▸ **TRY IT**:
Wherever the string "element" occurs in a line of these records, report that line.

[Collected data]
-*-*-

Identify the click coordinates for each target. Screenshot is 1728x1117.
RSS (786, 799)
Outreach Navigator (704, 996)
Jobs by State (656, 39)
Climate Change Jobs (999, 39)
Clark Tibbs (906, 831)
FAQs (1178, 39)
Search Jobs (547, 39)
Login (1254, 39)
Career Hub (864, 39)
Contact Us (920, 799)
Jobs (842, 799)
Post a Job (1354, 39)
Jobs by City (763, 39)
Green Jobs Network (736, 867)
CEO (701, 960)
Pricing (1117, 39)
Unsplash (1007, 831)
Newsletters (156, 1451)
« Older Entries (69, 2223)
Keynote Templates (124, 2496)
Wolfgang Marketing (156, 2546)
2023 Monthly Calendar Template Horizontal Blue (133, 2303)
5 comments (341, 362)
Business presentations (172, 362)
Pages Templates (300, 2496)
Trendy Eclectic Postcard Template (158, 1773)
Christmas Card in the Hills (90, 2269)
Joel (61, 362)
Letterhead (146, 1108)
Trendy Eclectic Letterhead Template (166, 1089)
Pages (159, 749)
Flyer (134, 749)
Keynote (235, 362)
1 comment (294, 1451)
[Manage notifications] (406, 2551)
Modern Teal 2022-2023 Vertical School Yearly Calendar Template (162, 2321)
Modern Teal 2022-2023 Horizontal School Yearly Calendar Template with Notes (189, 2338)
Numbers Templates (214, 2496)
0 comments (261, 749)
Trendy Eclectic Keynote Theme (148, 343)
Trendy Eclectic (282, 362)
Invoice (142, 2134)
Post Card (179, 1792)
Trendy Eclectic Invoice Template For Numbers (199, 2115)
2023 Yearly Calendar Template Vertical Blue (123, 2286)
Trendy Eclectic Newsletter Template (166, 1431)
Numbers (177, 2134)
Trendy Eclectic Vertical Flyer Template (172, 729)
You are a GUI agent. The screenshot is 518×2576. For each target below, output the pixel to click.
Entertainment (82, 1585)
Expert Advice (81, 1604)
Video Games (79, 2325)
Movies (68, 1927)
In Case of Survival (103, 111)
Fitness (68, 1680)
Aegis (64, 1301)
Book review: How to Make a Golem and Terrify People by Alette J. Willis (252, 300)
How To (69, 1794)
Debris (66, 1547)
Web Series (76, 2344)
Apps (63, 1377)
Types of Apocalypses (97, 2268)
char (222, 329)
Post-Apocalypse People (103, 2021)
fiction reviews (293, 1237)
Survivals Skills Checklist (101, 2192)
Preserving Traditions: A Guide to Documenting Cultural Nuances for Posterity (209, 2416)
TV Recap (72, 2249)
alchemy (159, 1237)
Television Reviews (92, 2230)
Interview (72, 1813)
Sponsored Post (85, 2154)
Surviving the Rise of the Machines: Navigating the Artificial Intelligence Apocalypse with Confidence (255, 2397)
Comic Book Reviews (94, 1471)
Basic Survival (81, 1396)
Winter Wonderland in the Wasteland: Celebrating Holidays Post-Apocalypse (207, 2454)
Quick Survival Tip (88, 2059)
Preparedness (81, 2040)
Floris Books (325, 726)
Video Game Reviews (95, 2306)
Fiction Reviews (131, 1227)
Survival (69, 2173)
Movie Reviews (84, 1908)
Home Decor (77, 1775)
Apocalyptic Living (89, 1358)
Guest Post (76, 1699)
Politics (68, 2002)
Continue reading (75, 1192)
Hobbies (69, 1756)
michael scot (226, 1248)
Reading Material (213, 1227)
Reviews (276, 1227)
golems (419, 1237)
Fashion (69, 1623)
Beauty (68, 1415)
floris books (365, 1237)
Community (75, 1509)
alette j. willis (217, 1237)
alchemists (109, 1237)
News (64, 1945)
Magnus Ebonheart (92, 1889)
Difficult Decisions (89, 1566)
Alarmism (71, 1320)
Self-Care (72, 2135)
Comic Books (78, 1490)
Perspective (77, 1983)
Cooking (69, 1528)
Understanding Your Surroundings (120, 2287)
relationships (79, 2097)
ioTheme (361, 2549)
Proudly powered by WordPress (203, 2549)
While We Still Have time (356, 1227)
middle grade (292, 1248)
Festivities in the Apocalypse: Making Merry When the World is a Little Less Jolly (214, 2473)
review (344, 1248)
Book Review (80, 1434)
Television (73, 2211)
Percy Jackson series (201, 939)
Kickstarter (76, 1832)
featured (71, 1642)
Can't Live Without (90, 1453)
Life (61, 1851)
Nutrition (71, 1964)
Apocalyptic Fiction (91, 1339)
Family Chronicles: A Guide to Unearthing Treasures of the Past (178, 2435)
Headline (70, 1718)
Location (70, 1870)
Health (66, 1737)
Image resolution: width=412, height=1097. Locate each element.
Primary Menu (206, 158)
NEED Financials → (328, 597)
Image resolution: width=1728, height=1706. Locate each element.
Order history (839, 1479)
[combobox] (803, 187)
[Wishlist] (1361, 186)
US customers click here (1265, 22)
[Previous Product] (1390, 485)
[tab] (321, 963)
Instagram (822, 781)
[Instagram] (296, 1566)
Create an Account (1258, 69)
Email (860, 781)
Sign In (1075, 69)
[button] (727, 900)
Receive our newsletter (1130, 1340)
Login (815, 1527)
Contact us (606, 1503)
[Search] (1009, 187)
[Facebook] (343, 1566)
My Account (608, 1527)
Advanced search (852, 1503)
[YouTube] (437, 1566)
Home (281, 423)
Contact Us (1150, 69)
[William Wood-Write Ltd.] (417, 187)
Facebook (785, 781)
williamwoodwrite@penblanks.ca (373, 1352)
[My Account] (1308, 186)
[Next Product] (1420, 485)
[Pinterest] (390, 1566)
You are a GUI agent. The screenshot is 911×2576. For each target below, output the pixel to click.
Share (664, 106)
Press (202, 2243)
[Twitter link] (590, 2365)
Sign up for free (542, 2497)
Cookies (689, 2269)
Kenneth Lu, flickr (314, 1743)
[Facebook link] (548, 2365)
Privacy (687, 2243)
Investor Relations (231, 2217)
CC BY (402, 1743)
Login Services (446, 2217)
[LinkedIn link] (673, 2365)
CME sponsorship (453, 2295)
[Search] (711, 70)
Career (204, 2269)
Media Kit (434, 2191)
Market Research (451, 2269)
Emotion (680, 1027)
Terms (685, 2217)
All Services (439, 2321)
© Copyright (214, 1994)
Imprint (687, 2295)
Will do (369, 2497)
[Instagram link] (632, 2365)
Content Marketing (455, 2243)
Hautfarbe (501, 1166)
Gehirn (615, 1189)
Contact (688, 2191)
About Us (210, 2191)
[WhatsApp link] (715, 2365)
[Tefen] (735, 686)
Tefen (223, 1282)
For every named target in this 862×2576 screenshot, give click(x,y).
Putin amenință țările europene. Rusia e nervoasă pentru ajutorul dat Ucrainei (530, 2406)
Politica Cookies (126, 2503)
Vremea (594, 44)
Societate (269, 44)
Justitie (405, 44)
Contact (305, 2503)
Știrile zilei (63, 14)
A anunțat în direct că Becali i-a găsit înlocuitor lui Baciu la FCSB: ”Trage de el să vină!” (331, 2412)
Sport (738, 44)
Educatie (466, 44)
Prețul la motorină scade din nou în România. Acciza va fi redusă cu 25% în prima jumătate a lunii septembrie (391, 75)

-*-*-

▸ **YOUR SOLUTION**:
Image resolution: width=412, height=1097. Locate each element.
Image resolution: width=1728, height=1706. Locate each element.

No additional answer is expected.